• _REQUIRED TASK A_
Reproduce unchanged the rows from the line with "Given: Select Earnings in the sidebar" to the line with "Action: (363, 195)", both included, and nothing else.

[prev in list] [next in list] [prev in thread] [next in thread] 

List:       linux-kernel
Subject:    cciss driver update for 2.4.22-pre9
From:       "Miller, Mike (OS Dev)" <mike.miller () hp ! com>
Date:       2003-07-31 21:40:31
[Download RAW message or body]

Attached is a plain text patch file. My mailer screws up inline patches.
This patch enables failover support in multi-path environments that are configured using the md driver. \
It does 2 different tests to cover all failure scenarios but only makes one functional change. 

The tests that done are:
1. A no-op command is sent down at intervals specified by the period. The no-op is _guaranteed_ by \
firmware to return within a very short time (about 5 seconds). On a very heavily loaded system that may \
not be adequate so a deadline may also be specified to increase the time in which the command can return. \
If the command does not return  within the deadline time we assume the controller is dead. This covers \
most failures.

2. The heartbeat register is checked to ensure it is always incrementing. If the value in the register is \
not greater than the previous check, the controller is dead.  This covers the special case of a PCI \
master abort.

What it does:
If we determine the controller has failed due to either of the above conditions we fail all outstanding \
commands and let the md driver handle the failover.

This patch was built and tested against the 2.4.21 kernel with the 2.4.22-pre9 pre-patch applied. It is \
intended for inclusion in the 2.4.22 kernel.

Dataset entries
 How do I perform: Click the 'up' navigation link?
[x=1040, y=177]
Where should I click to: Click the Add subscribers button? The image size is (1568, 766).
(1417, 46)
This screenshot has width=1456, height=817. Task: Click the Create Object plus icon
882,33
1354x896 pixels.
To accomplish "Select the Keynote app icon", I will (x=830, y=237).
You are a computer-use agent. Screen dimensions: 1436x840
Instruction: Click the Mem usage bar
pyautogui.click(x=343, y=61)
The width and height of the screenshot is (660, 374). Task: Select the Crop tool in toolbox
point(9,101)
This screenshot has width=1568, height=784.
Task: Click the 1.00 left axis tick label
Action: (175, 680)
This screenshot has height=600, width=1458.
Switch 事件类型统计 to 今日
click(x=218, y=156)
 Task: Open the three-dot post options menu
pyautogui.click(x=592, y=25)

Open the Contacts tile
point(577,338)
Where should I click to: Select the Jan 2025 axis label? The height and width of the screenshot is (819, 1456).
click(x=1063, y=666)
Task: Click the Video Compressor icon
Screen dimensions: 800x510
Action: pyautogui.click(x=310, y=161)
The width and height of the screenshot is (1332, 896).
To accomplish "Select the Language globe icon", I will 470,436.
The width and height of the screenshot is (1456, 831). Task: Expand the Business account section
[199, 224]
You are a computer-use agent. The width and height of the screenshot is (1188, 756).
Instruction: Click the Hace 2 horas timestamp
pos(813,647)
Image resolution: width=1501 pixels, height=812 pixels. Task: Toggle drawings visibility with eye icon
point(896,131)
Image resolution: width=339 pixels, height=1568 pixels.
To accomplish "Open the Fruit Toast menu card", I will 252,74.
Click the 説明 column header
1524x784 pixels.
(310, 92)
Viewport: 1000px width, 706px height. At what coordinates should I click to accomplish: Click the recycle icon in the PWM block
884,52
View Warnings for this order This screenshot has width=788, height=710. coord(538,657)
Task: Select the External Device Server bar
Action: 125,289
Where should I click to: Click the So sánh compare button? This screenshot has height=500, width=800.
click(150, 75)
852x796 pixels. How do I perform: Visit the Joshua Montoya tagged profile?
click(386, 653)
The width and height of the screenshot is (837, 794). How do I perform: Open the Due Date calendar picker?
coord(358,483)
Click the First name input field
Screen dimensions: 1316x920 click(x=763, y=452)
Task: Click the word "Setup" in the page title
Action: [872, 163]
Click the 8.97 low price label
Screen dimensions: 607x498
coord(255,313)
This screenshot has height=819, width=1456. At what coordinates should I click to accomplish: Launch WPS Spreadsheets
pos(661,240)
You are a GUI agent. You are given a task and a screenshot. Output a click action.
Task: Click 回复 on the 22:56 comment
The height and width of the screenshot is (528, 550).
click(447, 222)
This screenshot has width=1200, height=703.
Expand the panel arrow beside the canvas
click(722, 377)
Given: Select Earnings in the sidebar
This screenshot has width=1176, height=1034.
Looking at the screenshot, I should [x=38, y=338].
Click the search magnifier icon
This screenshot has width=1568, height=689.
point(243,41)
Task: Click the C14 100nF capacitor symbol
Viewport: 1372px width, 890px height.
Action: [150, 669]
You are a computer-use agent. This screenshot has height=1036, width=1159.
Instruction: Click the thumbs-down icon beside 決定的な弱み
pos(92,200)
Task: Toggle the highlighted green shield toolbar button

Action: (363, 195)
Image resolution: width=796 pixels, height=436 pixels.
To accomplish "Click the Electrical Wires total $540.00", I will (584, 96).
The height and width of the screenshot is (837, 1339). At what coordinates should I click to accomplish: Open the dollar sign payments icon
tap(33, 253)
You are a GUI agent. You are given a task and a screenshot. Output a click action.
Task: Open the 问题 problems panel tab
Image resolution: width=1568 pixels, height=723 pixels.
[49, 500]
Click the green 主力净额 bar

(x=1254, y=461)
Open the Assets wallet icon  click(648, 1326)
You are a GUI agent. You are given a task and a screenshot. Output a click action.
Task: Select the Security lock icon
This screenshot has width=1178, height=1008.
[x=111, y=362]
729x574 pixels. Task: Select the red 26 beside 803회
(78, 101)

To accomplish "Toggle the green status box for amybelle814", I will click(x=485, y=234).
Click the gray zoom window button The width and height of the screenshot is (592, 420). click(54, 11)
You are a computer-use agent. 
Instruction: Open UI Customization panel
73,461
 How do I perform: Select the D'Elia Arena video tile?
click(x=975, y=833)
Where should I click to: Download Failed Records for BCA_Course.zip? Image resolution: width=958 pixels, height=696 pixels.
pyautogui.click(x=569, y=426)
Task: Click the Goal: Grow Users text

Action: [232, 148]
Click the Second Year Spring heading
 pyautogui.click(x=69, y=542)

• _REQUIRED TASK B_
Give the cciss patch message from "This patch enables" to "most failures." again, switching "deadline" to "cutoff".

• _EXERCISE OUTPUT A_
Given: Select Earnings in the sidebar
This screenshot has width=1176, height=1034.
Looking at the screenshot, I should [x=38, y=338].
Click the search magnifier icon
This screenshot has width=1568, height=689.
point(243,41)
Task: Click the C14 100nF capacitor symbol
Viewport: 1372px width, 890px height.
Action: [150, 669]
You are a computer-use agent. This screenshot has height=1036, width=1159.
Instruction: Click the thumbs-down icon beside 決定的な弱み
pos(92,200)
Task: Toggle the highlighted green shield toolbar button

Action: (363, 195)

• _EXERCISE OUTPUT B_
This patch enables failover support in multi-path environments that are configured using the md driver. \
It does 2 different tests to cover all failure scenarios but only makes one functional change. 

The tests that done are:
1. A no-op command is sent down at intervals specified by the period. The no-op is _guaranteed_ by \
firmware to return within a very short time (about 5 seconds). On a very heavily loaded system that may \
not be adequate so a cutoff may also be specified to increase the time in which the command can return. \
If the command does not return  within the cutoff time we assume the controller is dead. This covers \
most failures.